» **INSTRUCTION**
Extract every row below that contains the word "dimensions", matching its case exactly.

Rows listed in a dataset

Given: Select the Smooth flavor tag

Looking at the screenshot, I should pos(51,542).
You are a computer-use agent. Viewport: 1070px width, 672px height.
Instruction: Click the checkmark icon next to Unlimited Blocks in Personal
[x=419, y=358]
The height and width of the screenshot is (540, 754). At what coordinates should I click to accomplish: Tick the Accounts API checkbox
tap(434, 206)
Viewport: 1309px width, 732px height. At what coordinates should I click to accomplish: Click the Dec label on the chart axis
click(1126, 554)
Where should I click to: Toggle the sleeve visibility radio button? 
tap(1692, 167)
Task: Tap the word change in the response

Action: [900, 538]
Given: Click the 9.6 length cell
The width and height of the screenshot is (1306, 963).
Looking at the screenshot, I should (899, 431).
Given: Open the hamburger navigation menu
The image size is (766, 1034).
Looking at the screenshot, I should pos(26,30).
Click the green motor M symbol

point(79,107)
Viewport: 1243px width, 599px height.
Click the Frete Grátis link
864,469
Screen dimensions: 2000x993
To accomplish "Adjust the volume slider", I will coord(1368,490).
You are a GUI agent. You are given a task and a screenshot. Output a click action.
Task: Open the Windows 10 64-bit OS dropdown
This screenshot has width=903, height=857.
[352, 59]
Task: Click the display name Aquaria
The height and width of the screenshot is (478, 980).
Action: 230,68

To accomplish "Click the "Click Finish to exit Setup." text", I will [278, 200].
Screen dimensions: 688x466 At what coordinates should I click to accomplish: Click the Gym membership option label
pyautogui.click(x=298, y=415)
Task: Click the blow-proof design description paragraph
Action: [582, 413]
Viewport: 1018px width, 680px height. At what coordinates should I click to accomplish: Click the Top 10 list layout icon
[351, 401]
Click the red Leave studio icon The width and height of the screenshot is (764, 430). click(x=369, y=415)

» **THE COMPLETED TASK**
Screen dimensions: 2000x993
Screen dimensions: 688x466 At what coordinates should I click to accomplish: Click the Gym membership option label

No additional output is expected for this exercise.